Work to do: Give the stretch of data from the line containing "How do I perform: Open the 播放(P) menu?" through the line containing "pos(137,443)" as a JSON list of strings, one per line, with blank lines left out. Leave the pictures out of the answer.

Raw data:
○ ○ ○ ○ ○ ○ ○

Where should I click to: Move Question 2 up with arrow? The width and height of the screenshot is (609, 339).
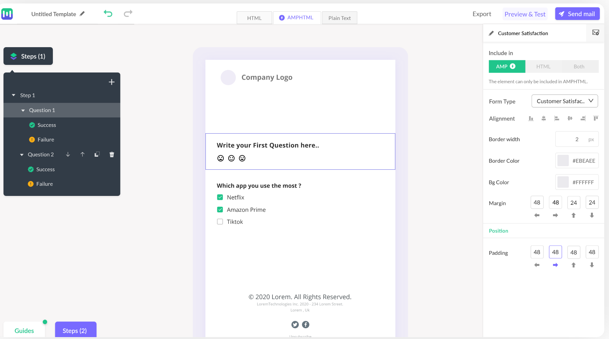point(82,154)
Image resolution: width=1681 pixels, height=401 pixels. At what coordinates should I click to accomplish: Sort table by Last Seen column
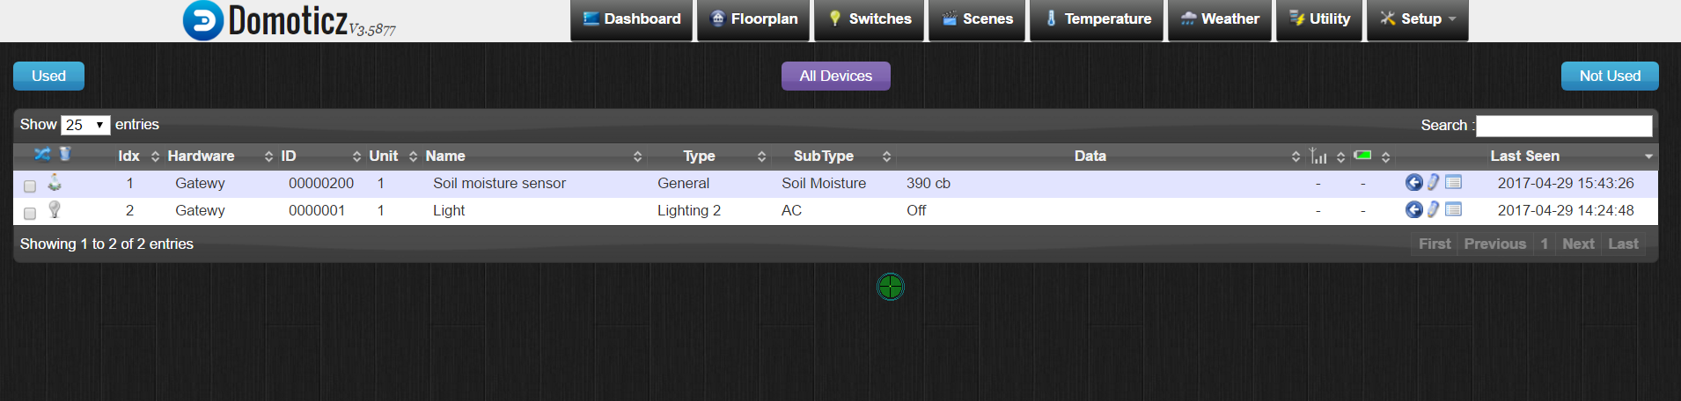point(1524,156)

○ ○ ○ ○ ○ ○ ○

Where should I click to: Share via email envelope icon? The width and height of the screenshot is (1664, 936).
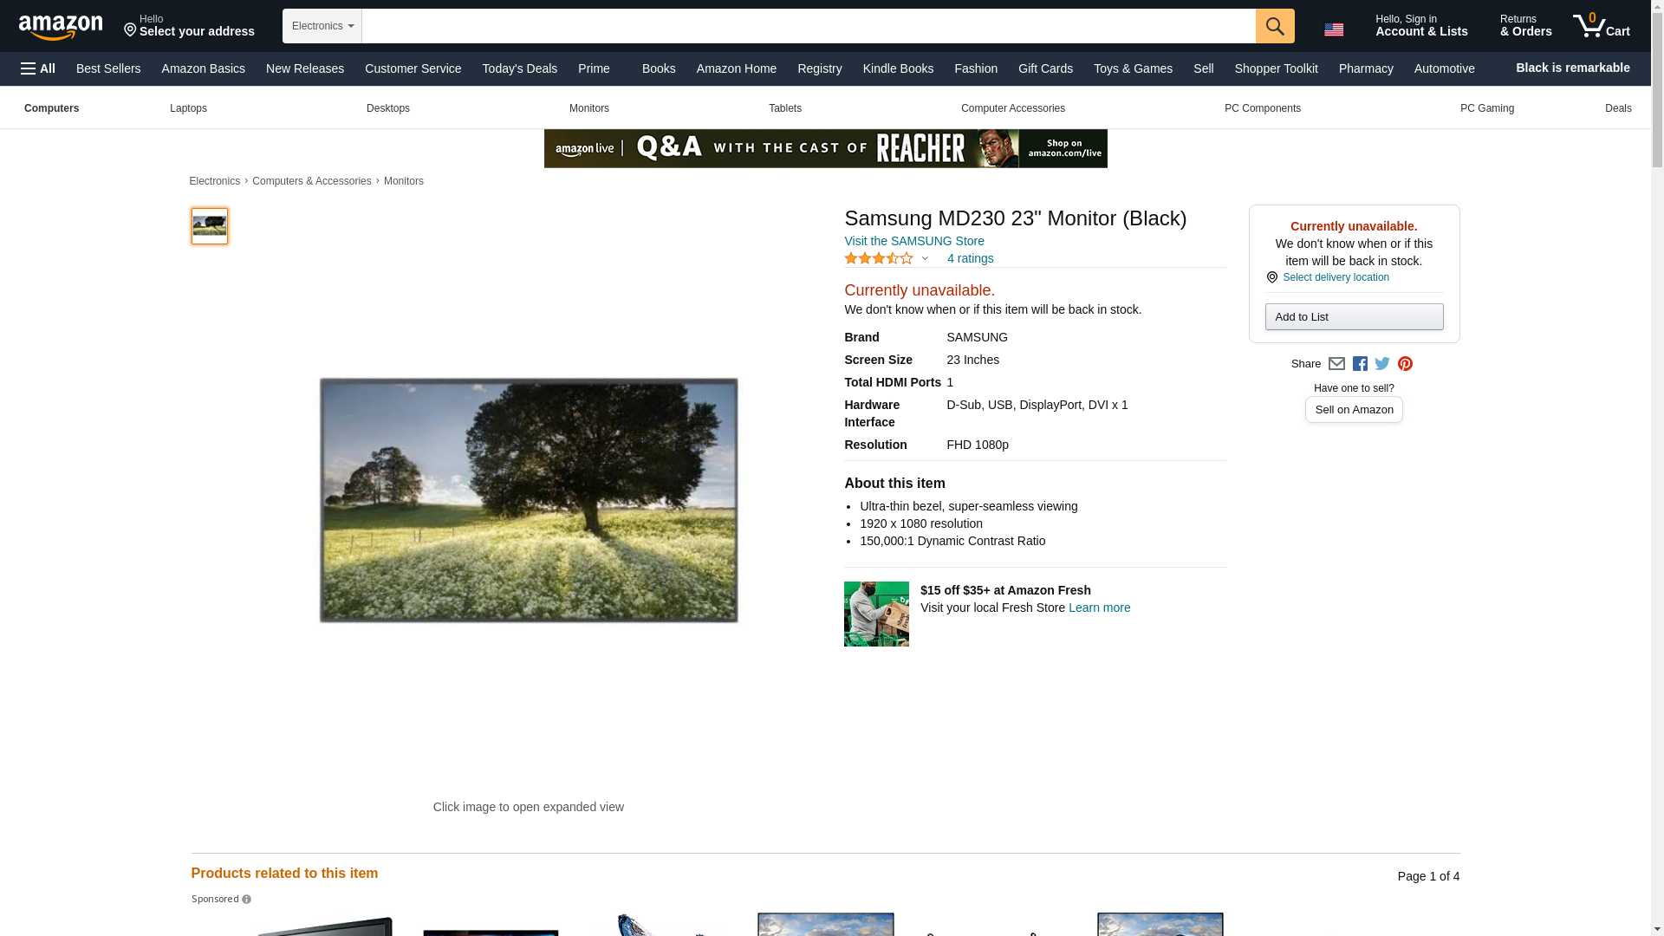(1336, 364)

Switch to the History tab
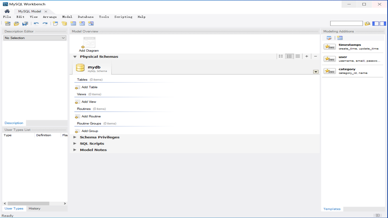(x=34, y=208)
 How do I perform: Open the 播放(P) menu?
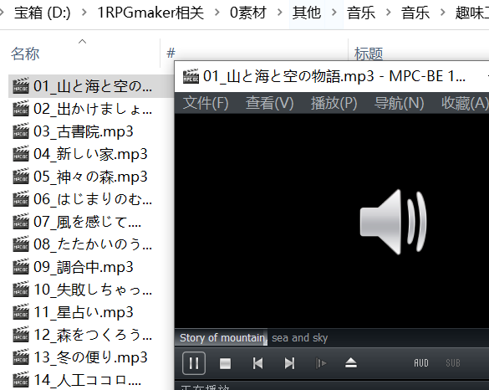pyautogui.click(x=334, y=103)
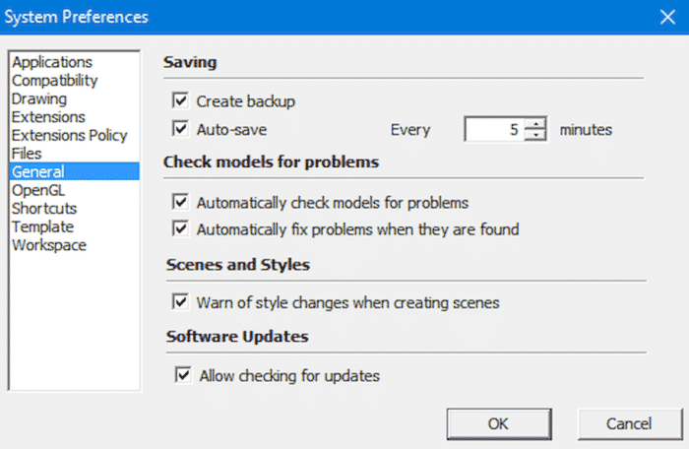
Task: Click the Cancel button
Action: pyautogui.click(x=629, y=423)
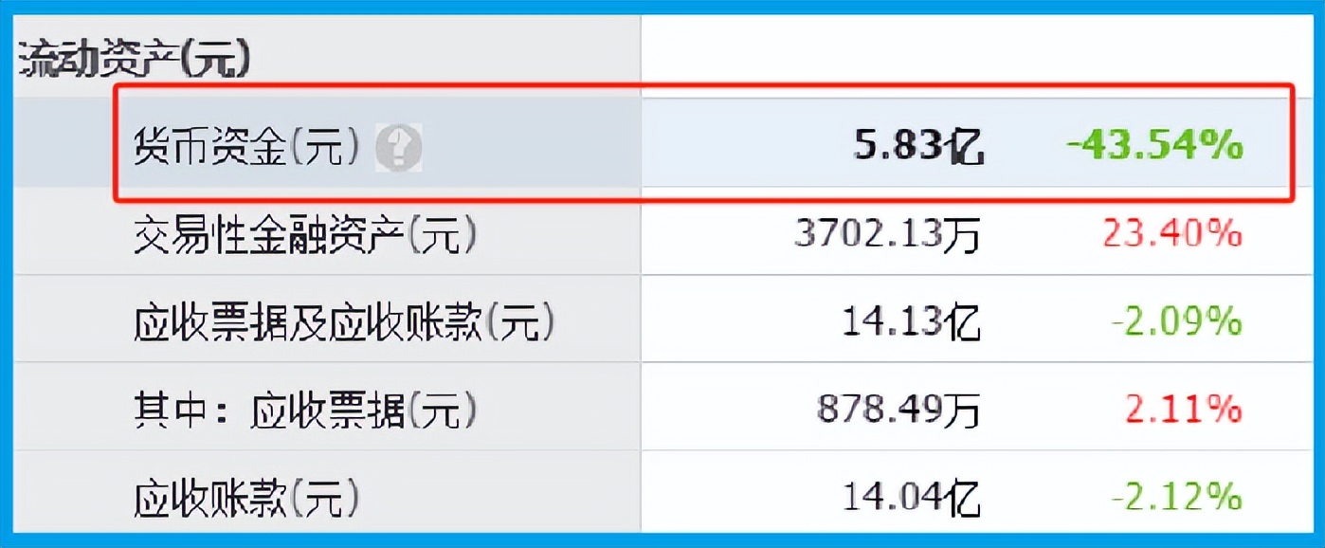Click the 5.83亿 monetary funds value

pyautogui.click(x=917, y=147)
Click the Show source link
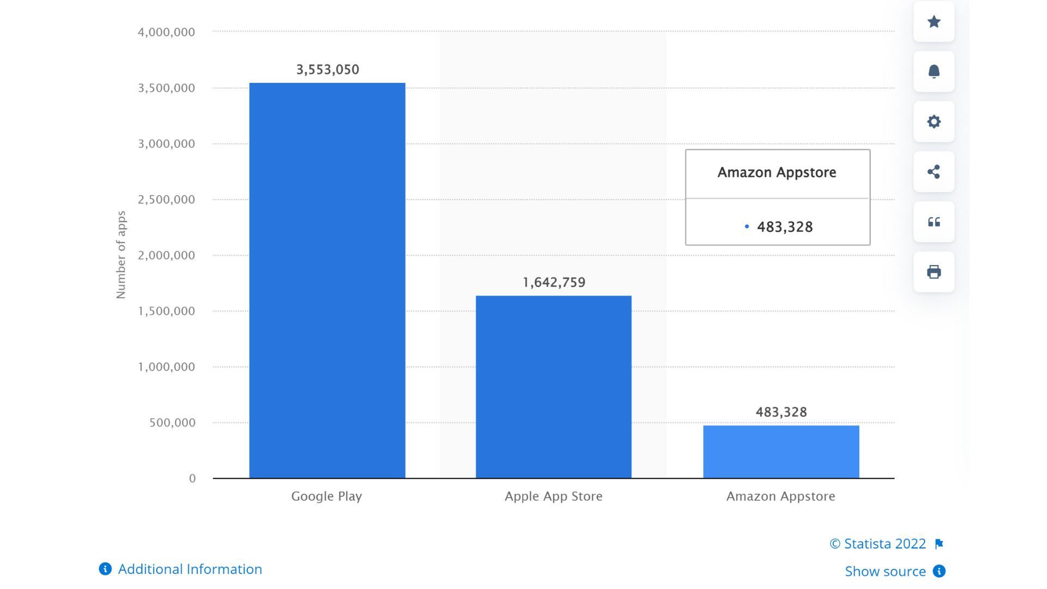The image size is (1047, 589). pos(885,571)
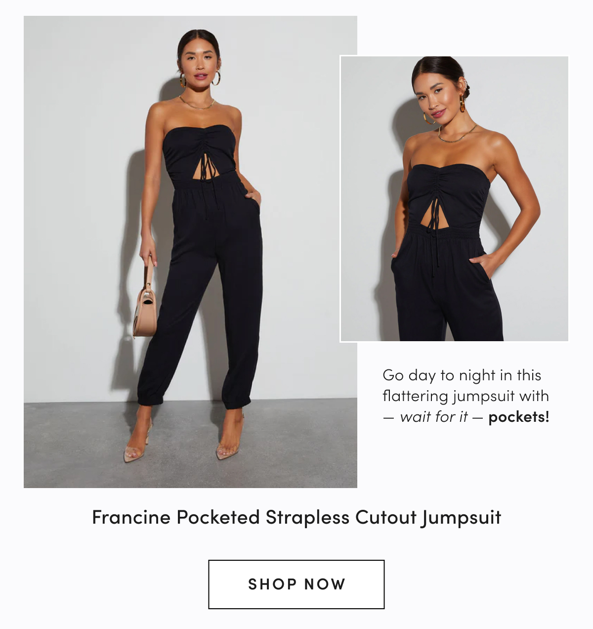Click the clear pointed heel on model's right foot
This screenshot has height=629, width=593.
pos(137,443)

○ ○ ○ ○ ○ ○ ○

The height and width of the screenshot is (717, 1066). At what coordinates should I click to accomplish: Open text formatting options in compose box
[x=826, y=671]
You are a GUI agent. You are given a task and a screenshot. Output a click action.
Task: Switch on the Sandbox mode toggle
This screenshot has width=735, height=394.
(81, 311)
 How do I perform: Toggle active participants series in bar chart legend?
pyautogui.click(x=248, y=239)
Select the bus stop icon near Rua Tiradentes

○ ○ ○ ○ ○ ○ ○

Problem solution:
[
  " How do I perform: Open the 播放(P) menu?",
  "pyautogui.click(x=334, y=103)",
  "Task: Click the Cancel button",
  "Action: pyautogui.click(x=629, y=423)",
  "Click the 5.83亿 monetary funds value",
  "pyautogui.click(x=917, y=147)",
  "Click the Show source link",
  "The image size is (1047, 589). pos(885,571)",
  "Click the clear pointed heel on model's right foot",
  "This screenshot has height=629, width=593.",
  "pos(137,443)"
]